Les Sherpas adoptent un mode de vie communautaire qui repose sur le partage des ressources et le respect des traditions. Le bouddhisme est au cœur de leur culture, et de nombreux Sherpas prient avant chaque expédition pour demander la protection des esprits de la montagne. Cette foi profonde leur donne une perspective unique sur les ascensions et les épreuves, les amenant à voir la montagne comme un lieu sacré plutôt qu’un simple défi sportif.
L’importance de la reconnaissance des sherpas
Pour Mathis Dumas, la reconnaissance du rôle des Sherpas dépasse le simple hommage ; il s’agit d’un impératif moral. La plupart des alpinistes célèbres ont atteint le sommet de l’Everest grâce à l’assistance des Sherpas, mais peu d’entre eux ont véritablement contribué à améliorer leurs conditions de travail. Dumas plaide pour un changement de mentalité : il estime que les agences d’expéditions et les gouvernements devraient prendre des mesures pour mieux rémunérer et protéger ces travailleurs essentiels. Il met en avant l’idée de créer des programmes d’assurance dédiés, ainsi qu’une formation continue pour que les Sherpas puissent accéder à des postes à responsabilité et prendre en main leurs propres expéditions.
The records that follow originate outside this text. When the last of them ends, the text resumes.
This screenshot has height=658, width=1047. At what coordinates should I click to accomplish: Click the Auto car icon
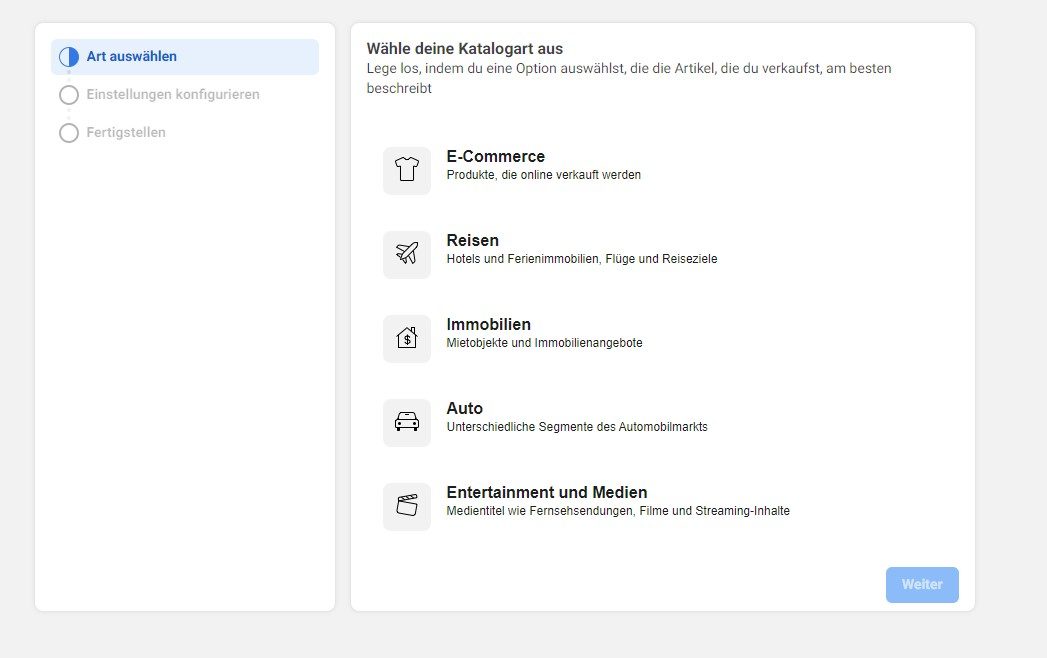coord(406,422)
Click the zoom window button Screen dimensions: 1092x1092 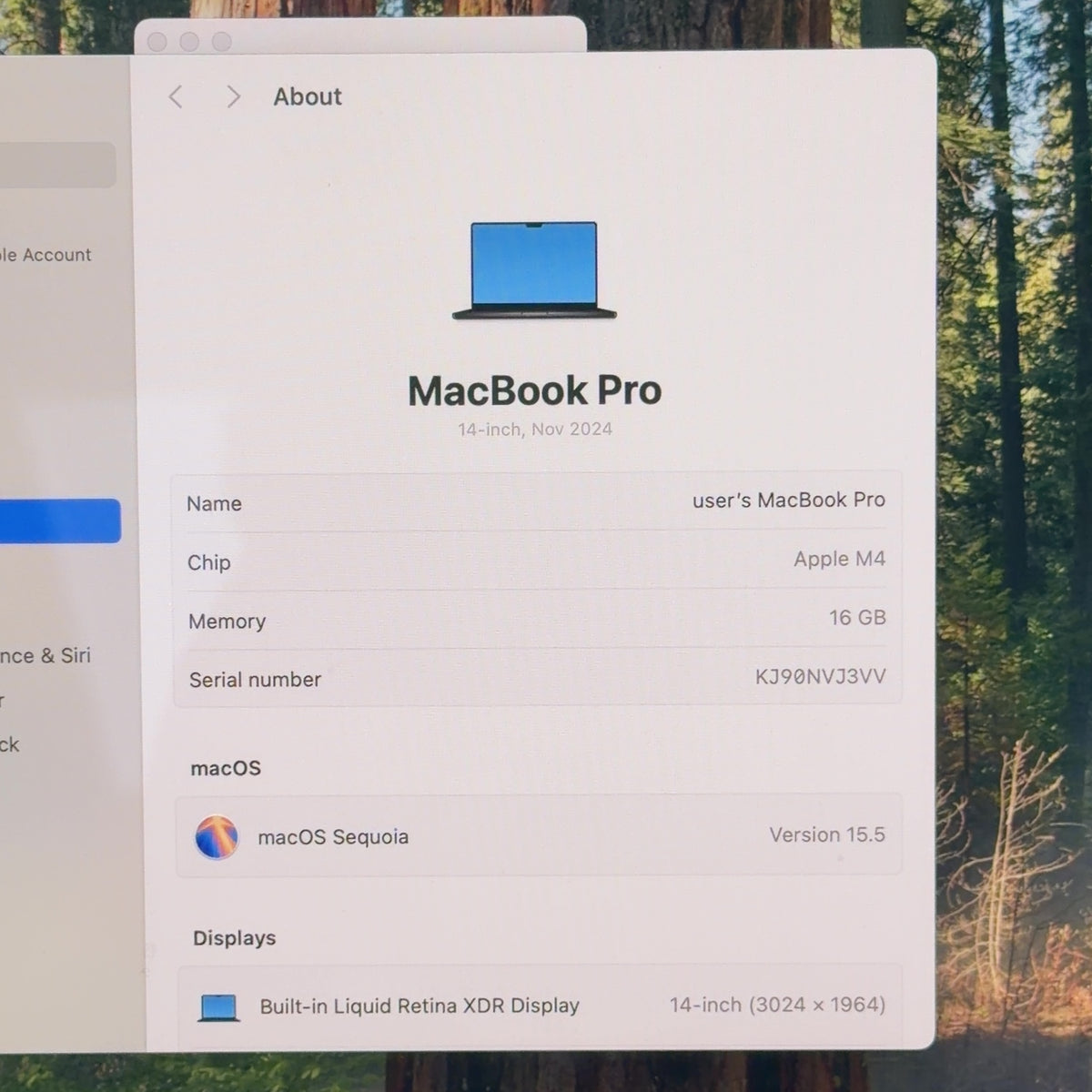pyautogui.click(x=222, y=42)
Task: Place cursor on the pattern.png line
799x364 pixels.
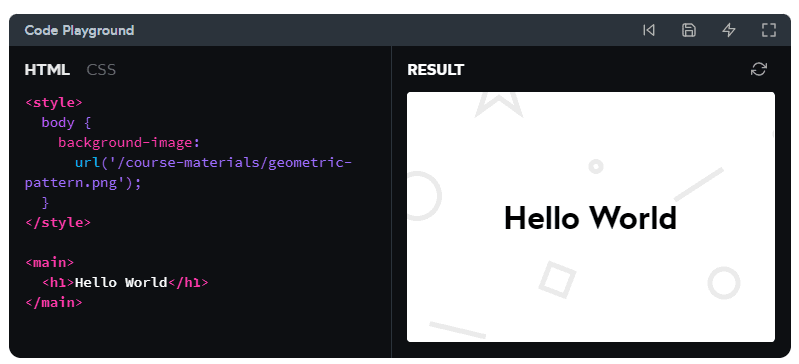Action: click(x=83, y=183)
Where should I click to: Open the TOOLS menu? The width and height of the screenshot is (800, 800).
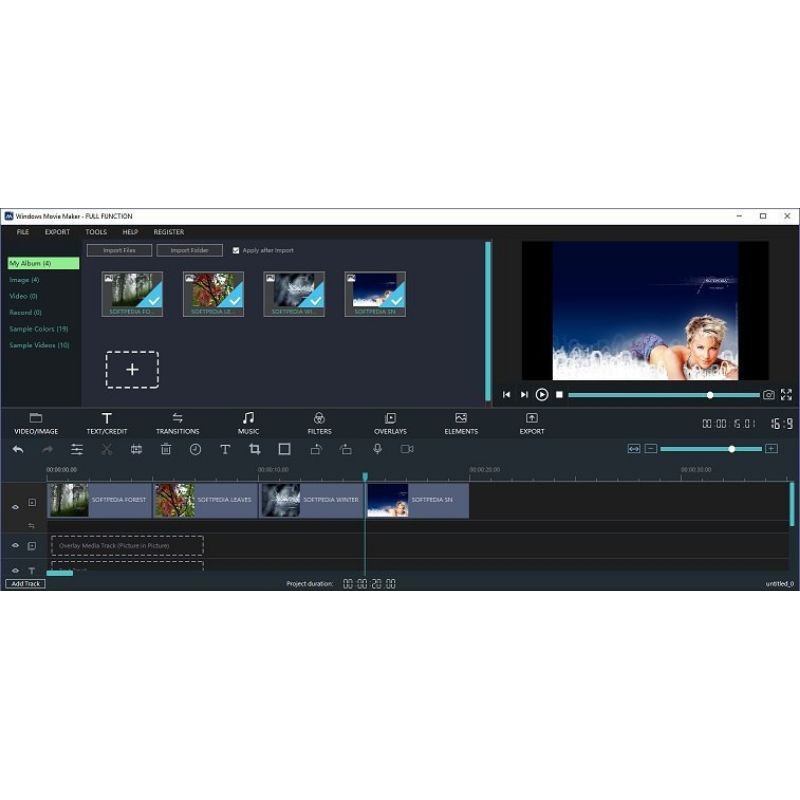[96, 232]
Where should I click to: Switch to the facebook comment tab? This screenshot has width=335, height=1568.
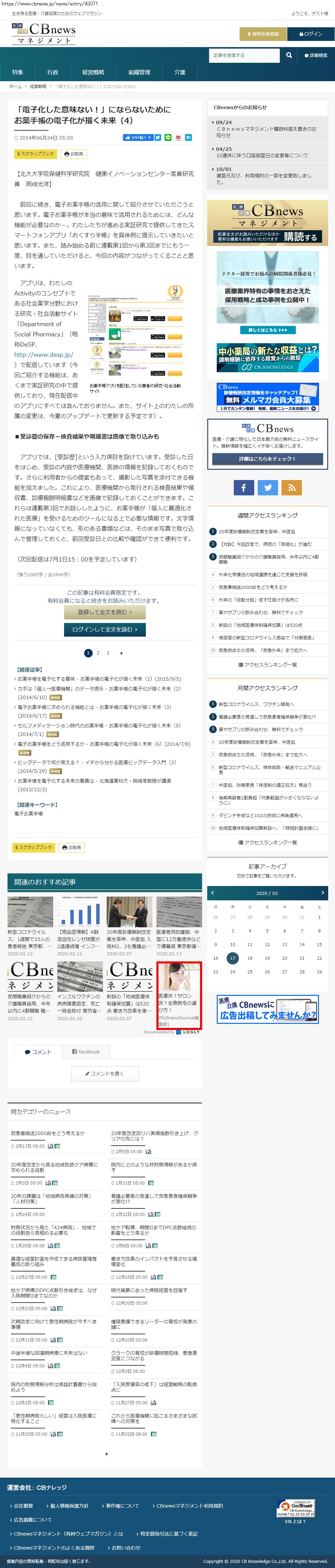pyautogui.click(x=86, y=1051)
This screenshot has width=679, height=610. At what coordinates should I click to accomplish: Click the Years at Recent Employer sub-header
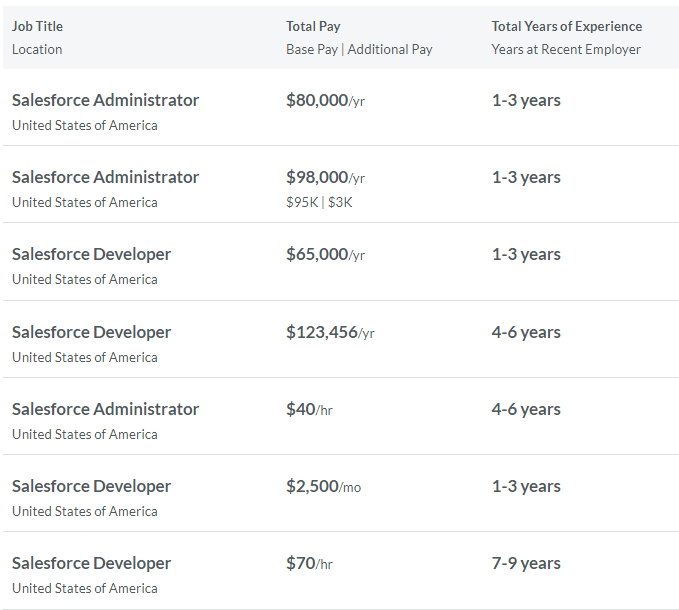(566, 49)
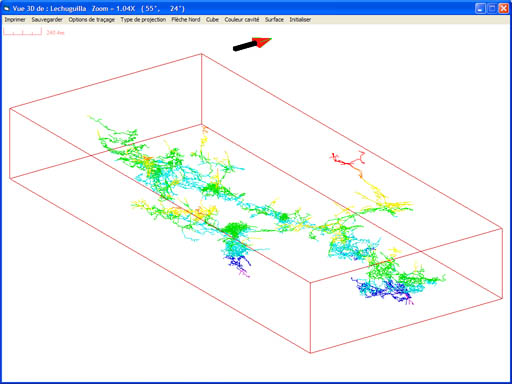This screenshot has width=512, height=384.
Task: Toggle the Surface menu option
Action: coord(274,20)
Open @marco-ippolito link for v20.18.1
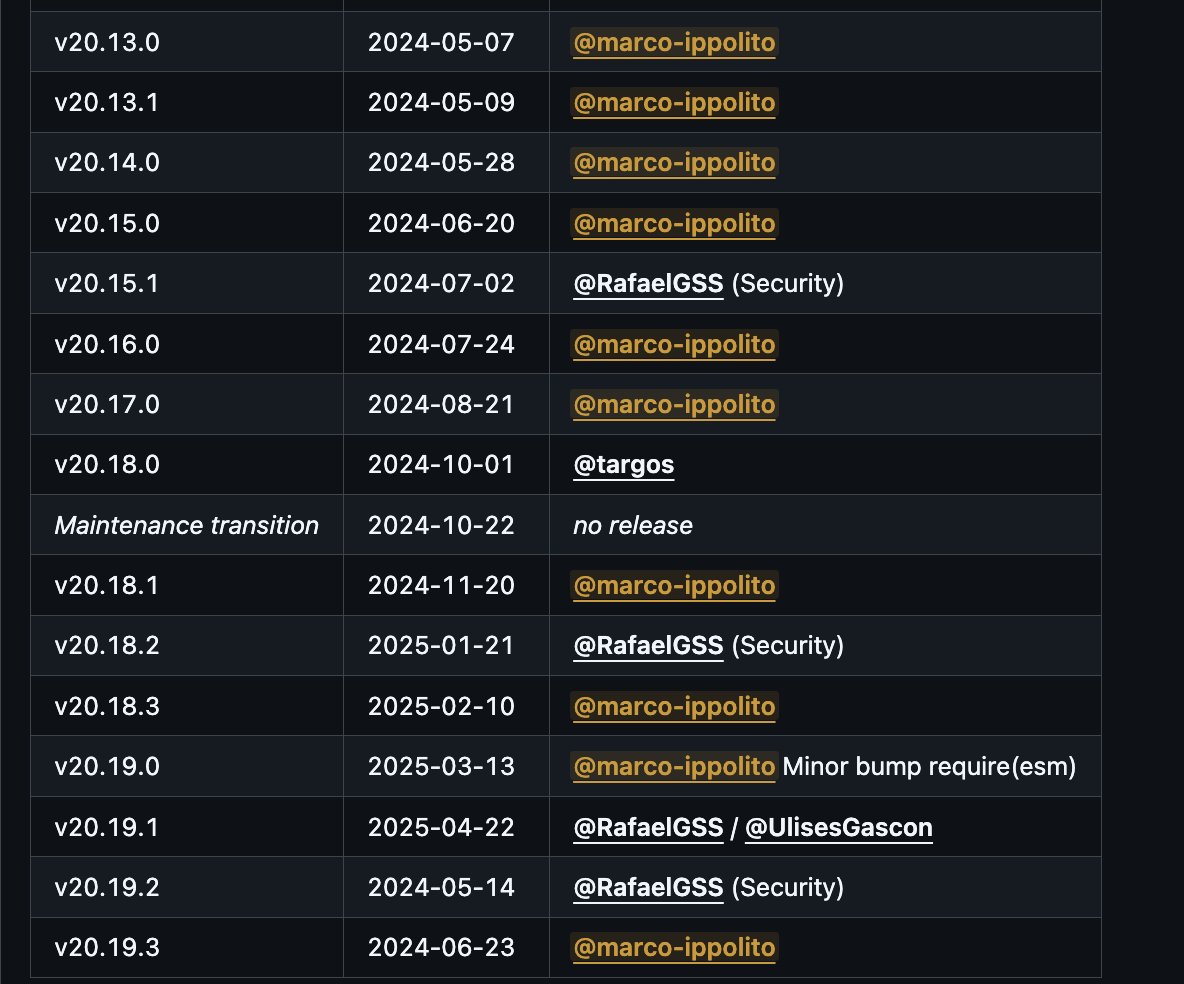This screenshot has width=1184, height=984. pos(674,585)
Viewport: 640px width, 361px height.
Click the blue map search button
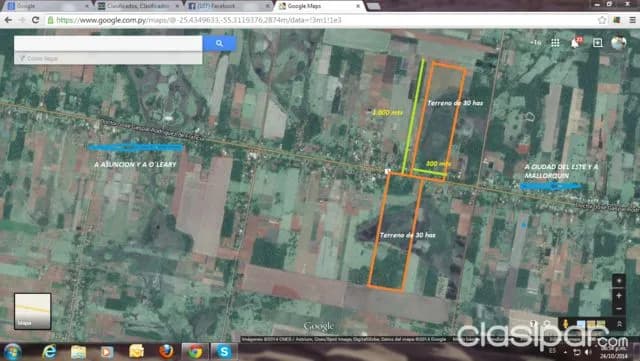pyautogui.click(x=219, y=43)
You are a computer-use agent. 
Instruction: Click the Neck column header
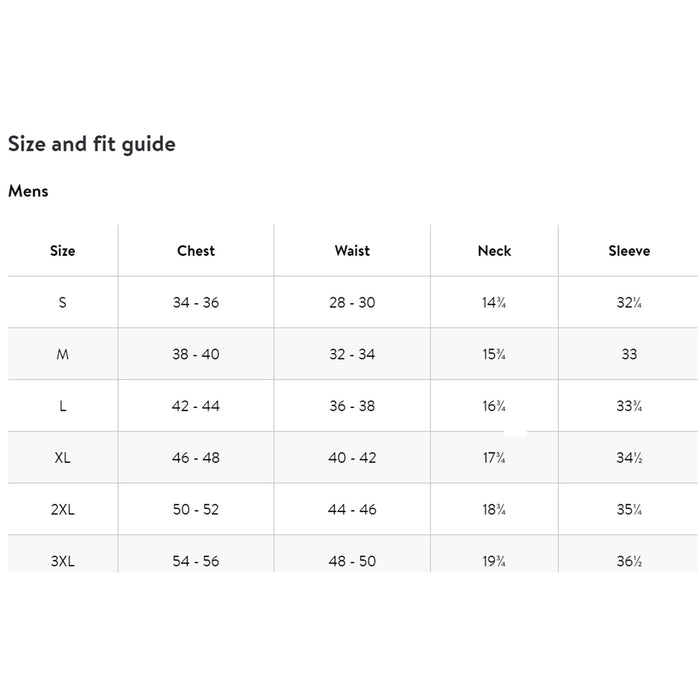click(494, 251)
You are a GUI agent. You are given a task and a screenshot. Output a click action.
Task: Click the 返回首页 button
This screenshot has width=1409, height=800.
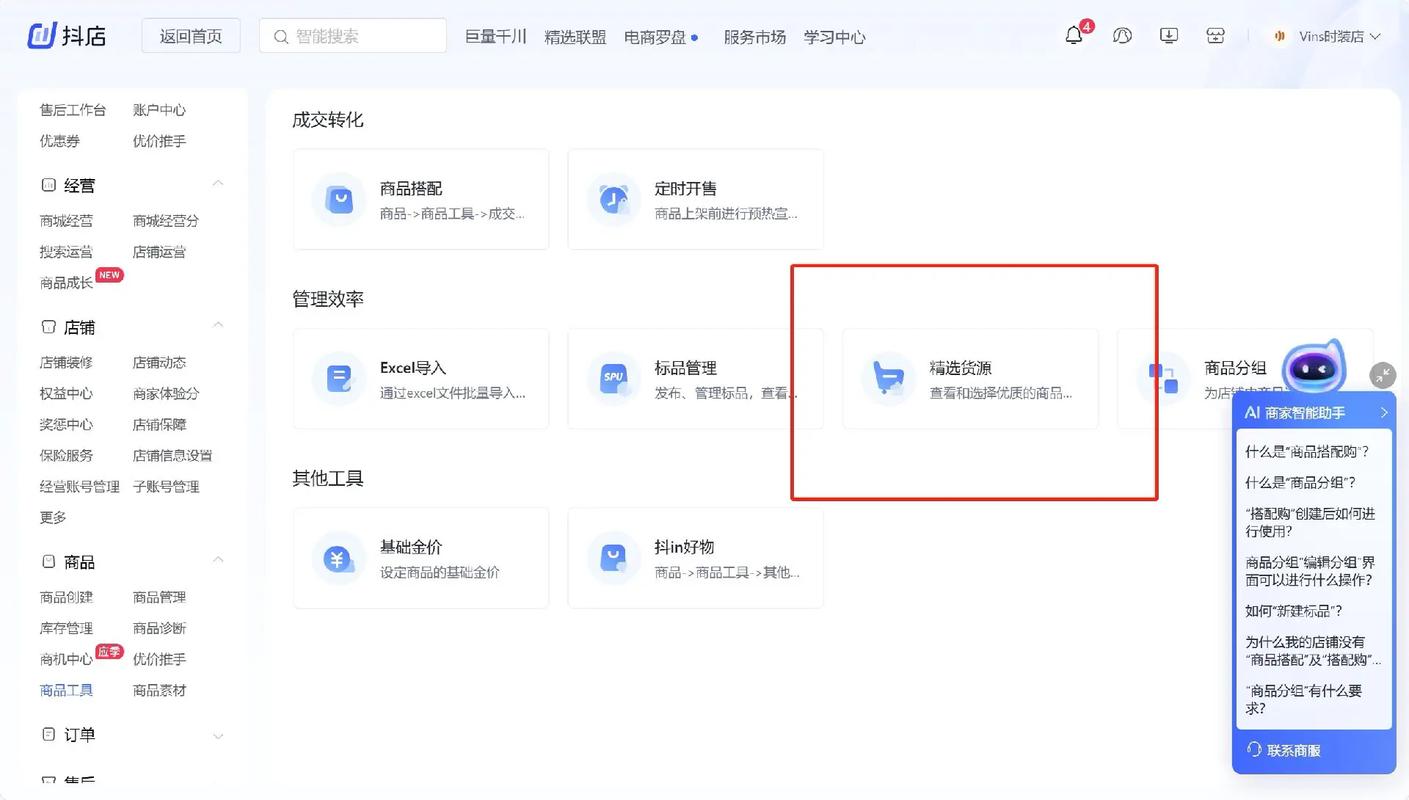coord(190,35)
Cette reconnaissance passe également par une meilleure visibilité de leur contribution dans les médias. Souvent, lorsque des alpinistes atteignent le sommet de l’Everest, les Sherpas qui les accompagnent restent dans l’ombre, leurs noms rarement mentionnés dans les récits d’exploits. Dumas s’efforce, par son travail, de corriger cette injustice en mettant en lumière leur savoir-faire et leur dévouement. Pour lui, les Sherpas sont bien plus que des « assistants » ; ils sont les véritables gardiens de l’Everest.
Les défis futurs pour les Sherpas et l’alpinisme au Népal
À l’heure actuelle, l’alpinisme au Népal connaît une période de transition, et les Sherpas sont en première ligne de ces changements. Le réchauffement climatique et la fonte des glaciers rendent l’ascension de l’Everest et des autres sommets plus dangereuse. Les conditions météorologiques deviennent de plus en plus imprévisibles, augmentant le risque d’avalanches et de chutes de blocs de glace. De plus, la popularité croissante de l’Everest entraîne une surcharge de la montagne, avec des dizaines d’expéditions qui tentent le sommet en même temps, créant des embouteillages et des conditions dangereuses pour tous les grimpeurs, Sherpas compris.
Mathis Dumas évoque également le besoin d’une régulation plus stricte des permis d’ascension. Pour lui, limiter le nombre d’alpinistes autorisés à gravir l’Everest chaque année pourrait contribuer à préserver la sécurité des Sherpas et à réduire l’impact environnemental sur la montagne. Il plaide pour un alpinisme plus responsable, où le respect de l’environnement et des populations locales passe avant la performance individuelle.
En conclusion, Mathis Dumas voit les Sherpas comme des figures essentielles et héroïques, sans lesquelles l’histoire de l’alpinisme serait bien différente. Il invite les alpinistes et le public à prendre conscience de leur contribution et à les soutenir dans leur quête de reconnaissance et de sécurité. Pour lui, l’avenir de l’alpinisme au Népal dépend d’une réévaluation profonde du rôle des Sherpas et d’un engagement collectif pour valoriser leur patrimoine culturel et leur expertise.